The unemployment rate is the percentage of the labor force that is 16 years or older, willing and able to work, does not currently have a job, and is actively looking for work. The Bureau of Labor Statistics determines the unemployment rate on a monthly basis. They do this by collecting survey data from households—sixty-thousand households—and based on the responses regarding the people in the household who are 16 years of age or older. They categorize them as employed, unemployed or not in the labor force.
Something to keep in mind is that labor markets are dynamic. There are many moving parts … and the notion there is that you transition from one of these areas to another so, Adriane comes out of college and she is looking for a job so she is unemployed. She finds a job at the Federal Reserve Bank and she works here for a while, and perhaps then she has a family, and decides to take off five years and stay at home with her children, so now she’s no longer part of the labor force, but after that period of time, she enters back into the labor force and seeks another job. So the unemployment statistics—or the employment statistics—those are little slots in time, little snapshots in time, but people are moving within these areas during their lives.

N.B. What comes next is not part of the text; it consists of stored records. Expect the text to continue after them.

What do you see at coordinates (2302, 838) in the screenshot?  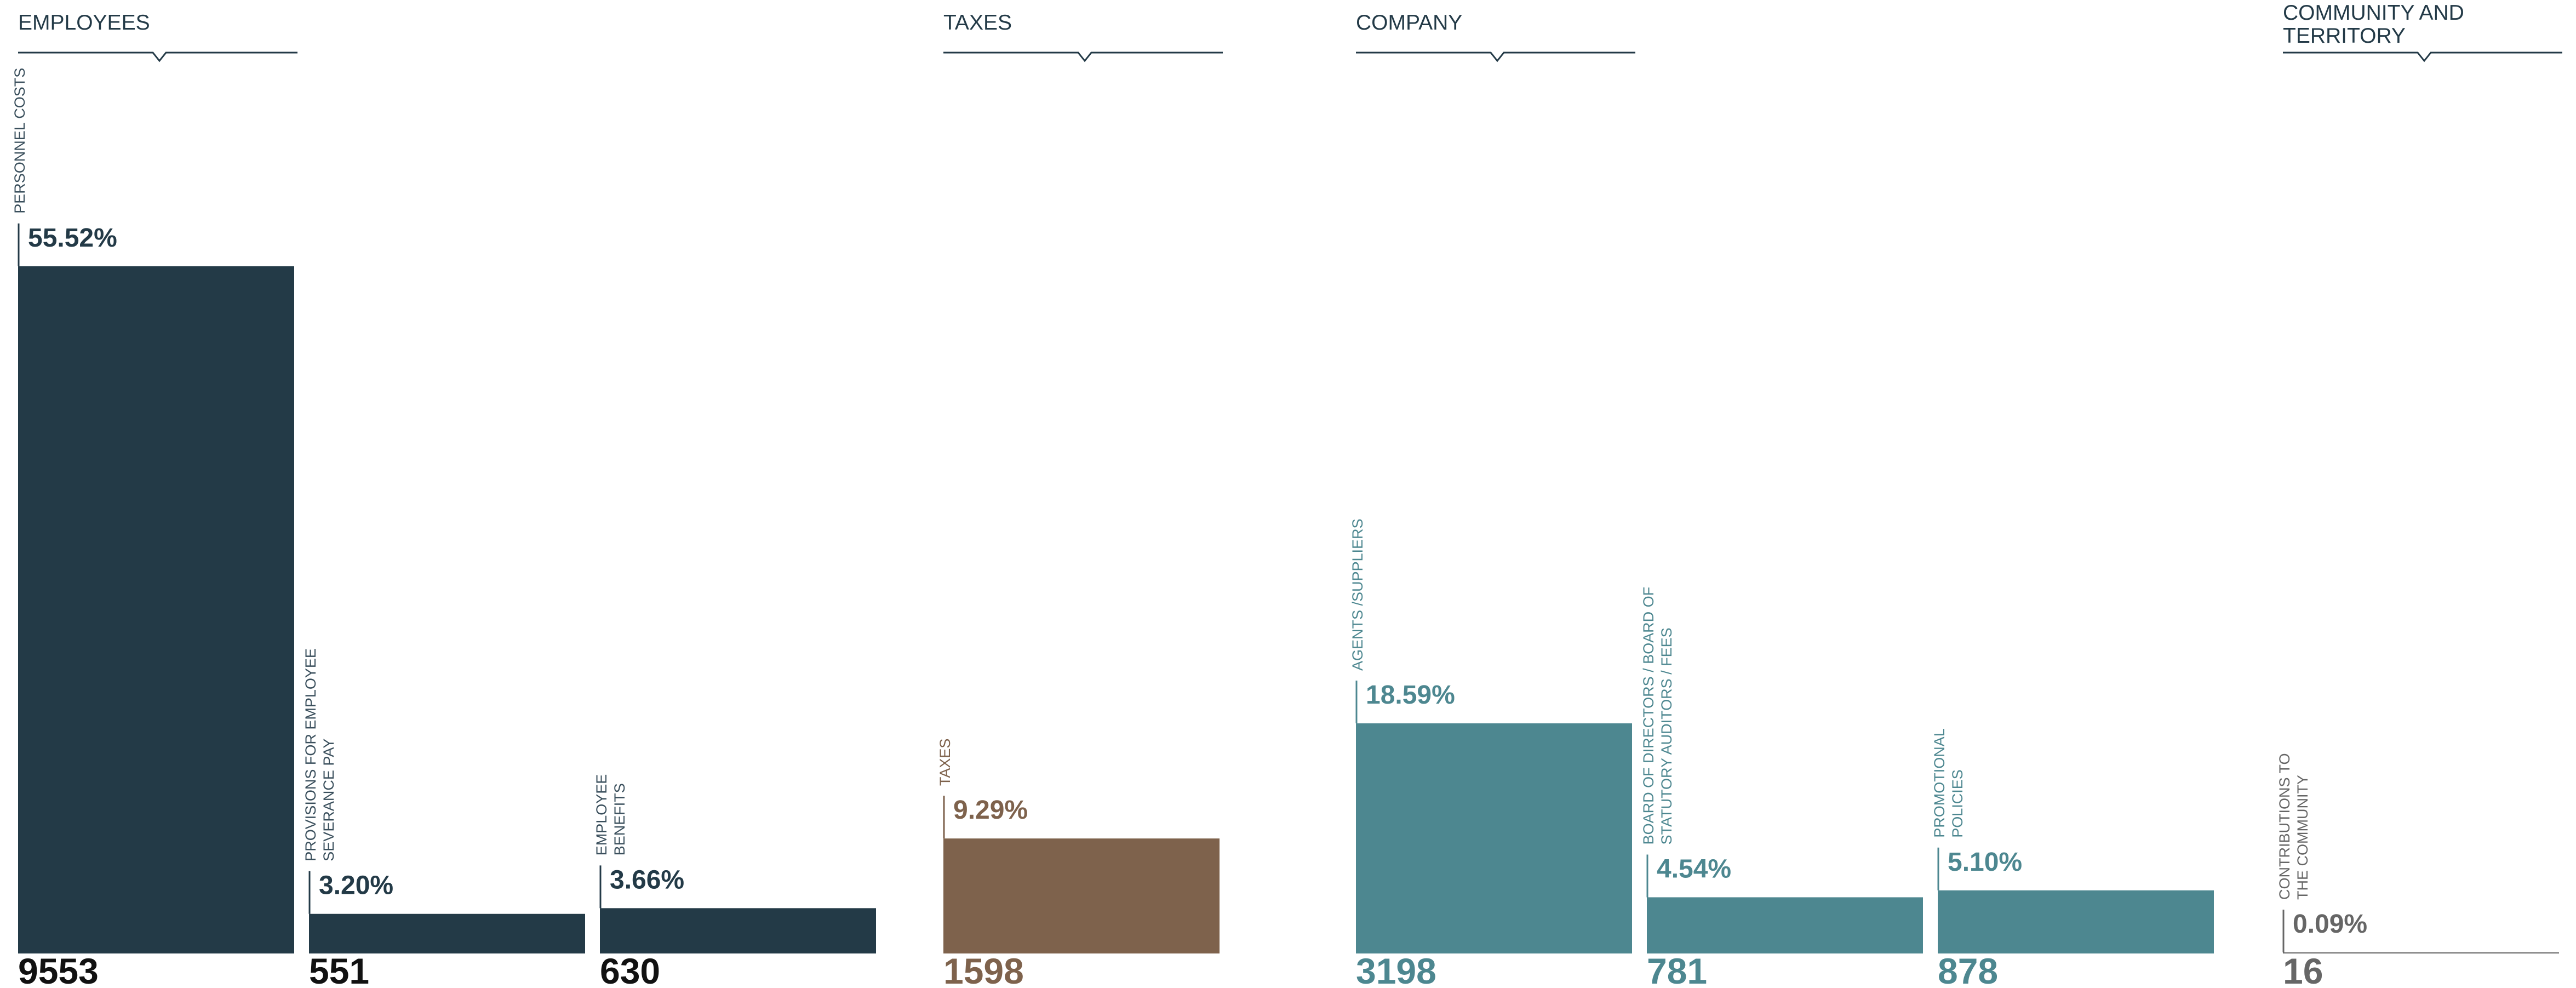 I see `category-label-line: THE COMMUNITY` at bounding box center [2302, 838].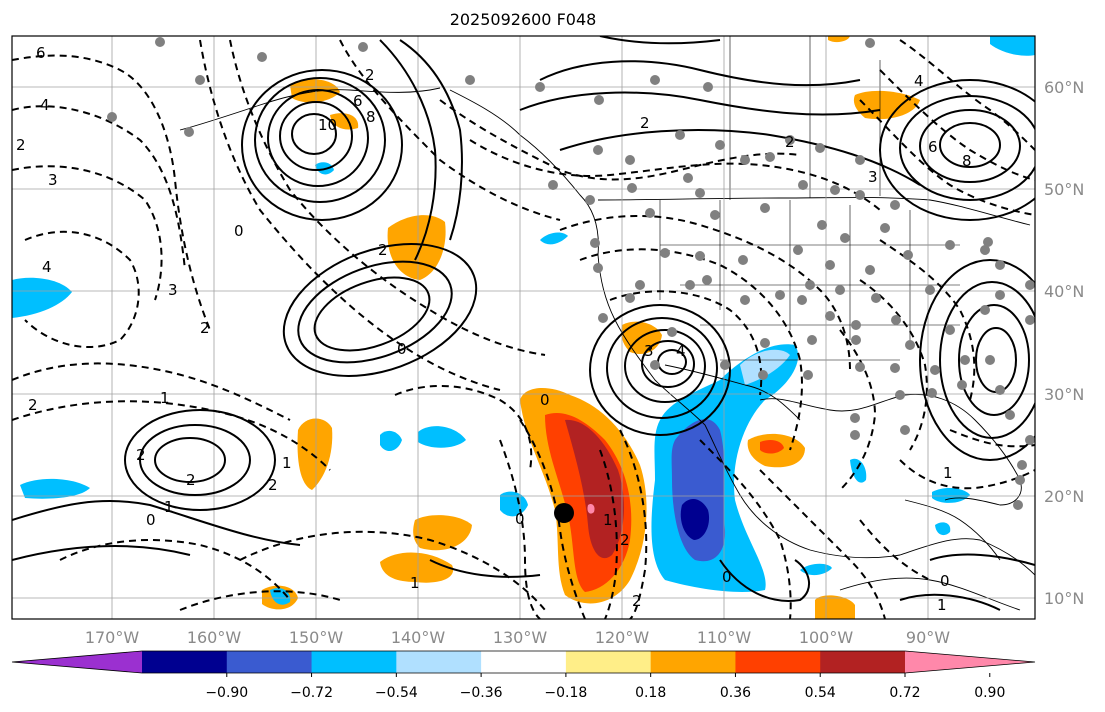  What do you see at coordinates (820, 693) in the screenshot?
I see `colorbar-tick-label: 0.54` at bounding box center [820, 693].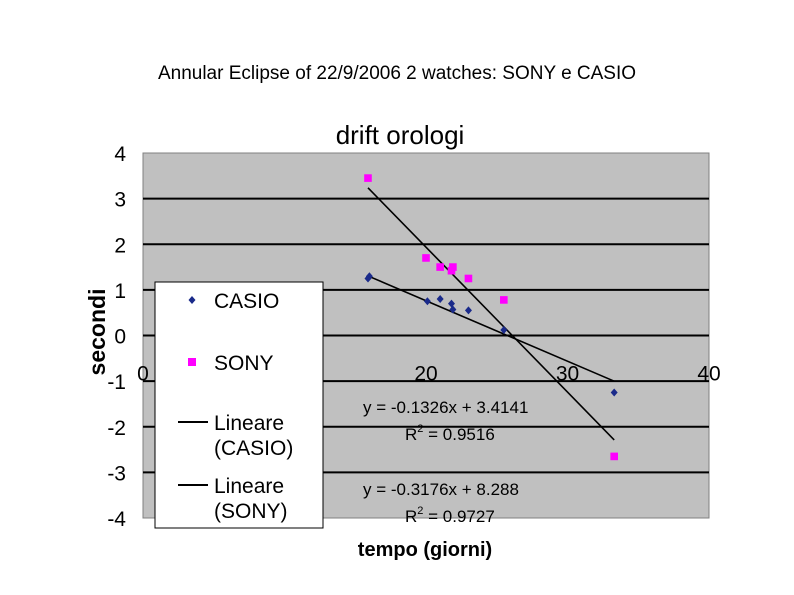  Describe the element at coordinates (446, 408) in the screenshot. I see `trendline-equation: y = -0.1326x + 3.4141` at that location. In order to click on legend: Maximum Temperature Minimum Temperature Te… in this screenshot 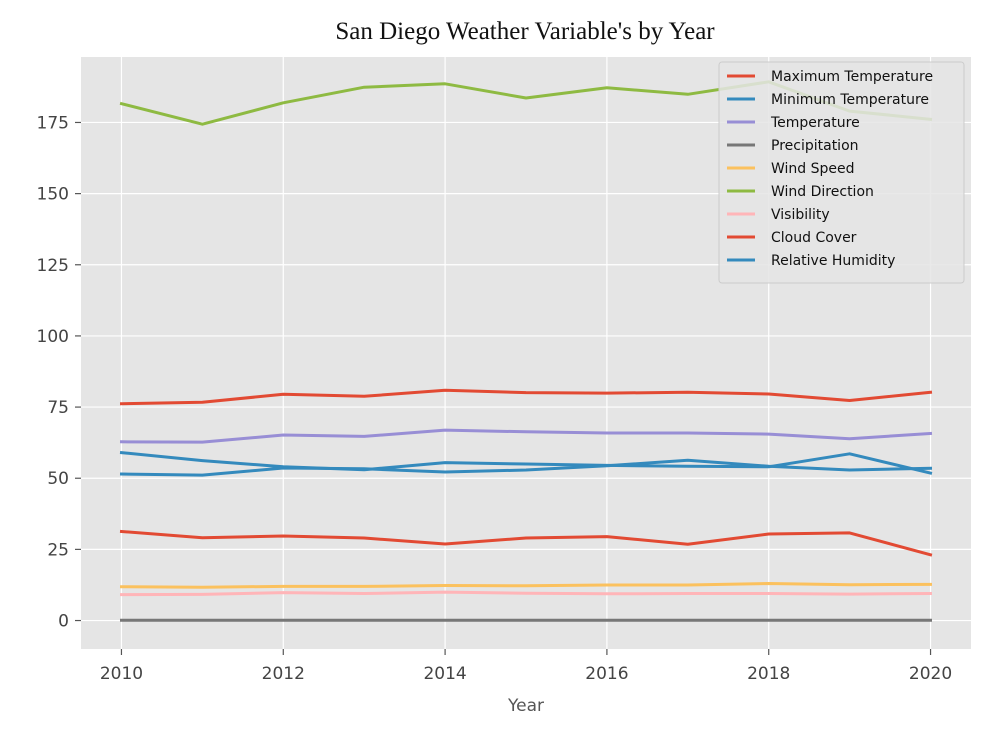, I will do `click(842, 172)`.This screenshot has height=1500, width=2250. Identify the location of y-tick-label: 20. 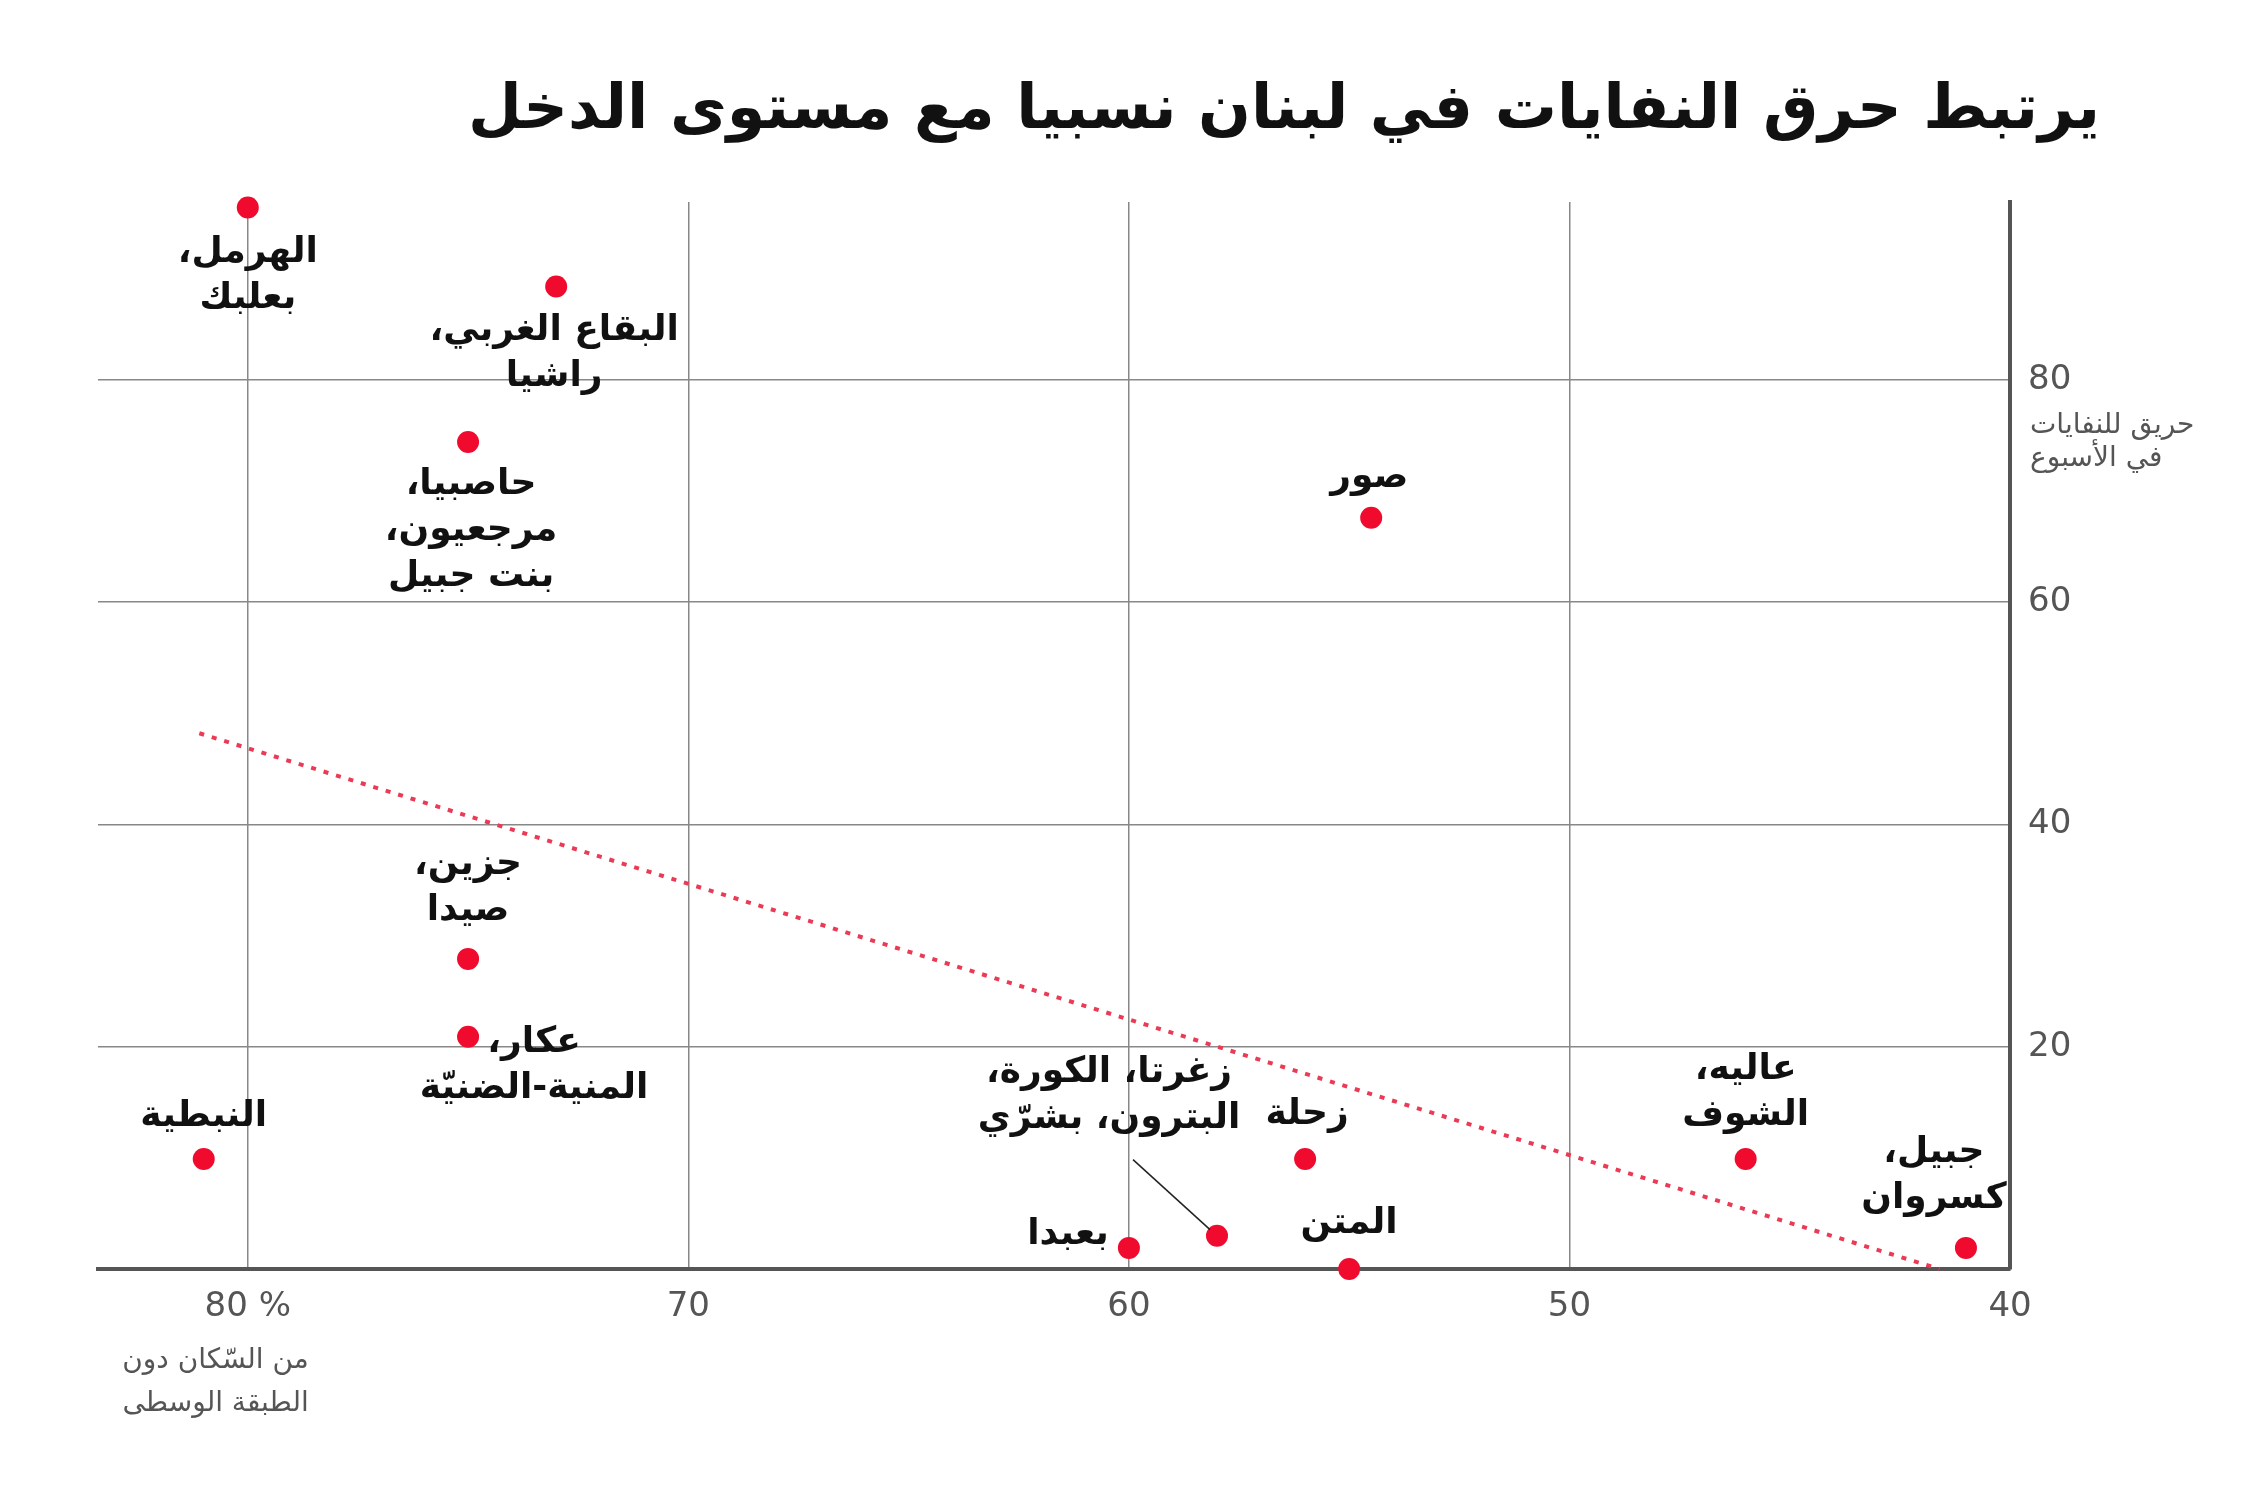
(2050, 1044).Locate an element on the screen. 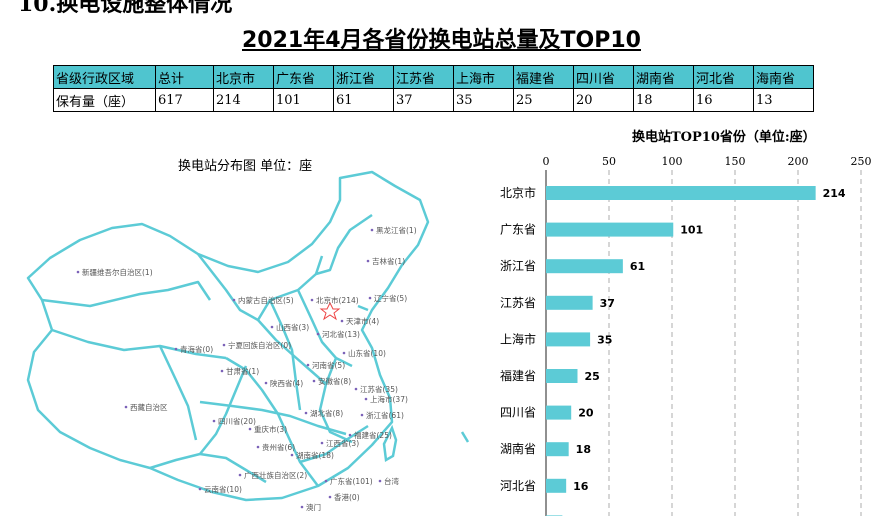 This screenshot has height=516, width=883. map-label: 吉林省(1) is located at coordinates (388, 261).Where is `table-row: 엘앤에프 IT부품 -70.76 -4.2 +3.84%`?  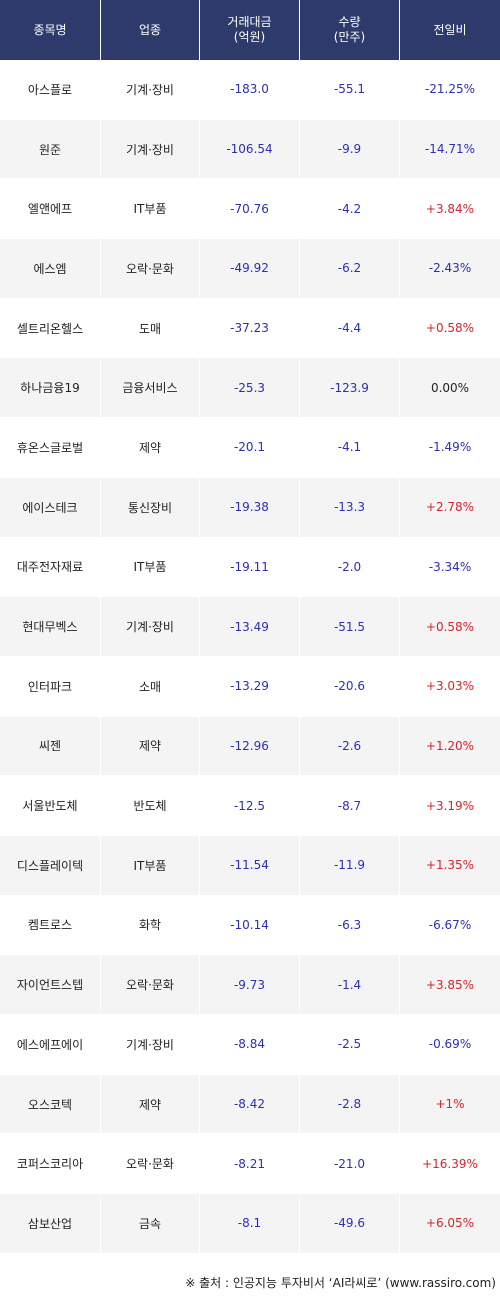
table-row: 엘앤에프 IT부품 -70.76 -4.2 +3.84% is located at coordinates (250, 210).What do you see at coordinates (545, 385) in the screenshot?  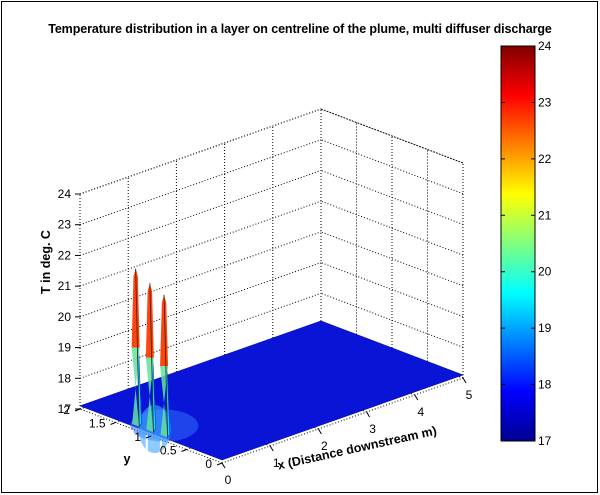 I see `colorbar-tick-label: 18` at bounding box center [545, 385].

Economists categorize unemployment into three types: frictional, cyclical and structural. Frictional unemployment refers to people who are newly entering the job market. This includes recent college, high school or trade school graduates, or those transitioning from one job to another. Cyclical unemployment is typically associated with recessions or temporary fluctuations in the business cycle. And structural unemployment is caused by a mismatch in the skills held by those looking for work and the skills demanded by those seeking workers. A structurally unemployed worker might lack the skills needed to continue working, or might not work in a part of the country where jobs are available, and may need to be retrained, relocate or both—in order to return to work.
The Federal Reserve has two objectives: to maintain maximum employment and price stability. In the past, the main focus has really been on price stability. The thinking was that if we achieve price stability—if we have a healthy economy—maximum employment will follow. In December of 2008, the Federal Open Market Committee, or FOMC, noted that the objectives of the Fed were maximum employment and price stability, and that language has appeared in every FOMC statement since September of 2010.
Then, in December of 2012, the FOMC went a step further and said that they decided to keep the Federal Funds Rate at zero to one-quarter percent, and that they anticipate keeping that exceptionally low rate as long as the unemployment rate remains above six and a half percent. So now they’re actually making ties to what they’re going to do with the Federal Funds Rate based on some level of unemployment. This is an important change, and one that will continue to shape policy for the foreseeable future.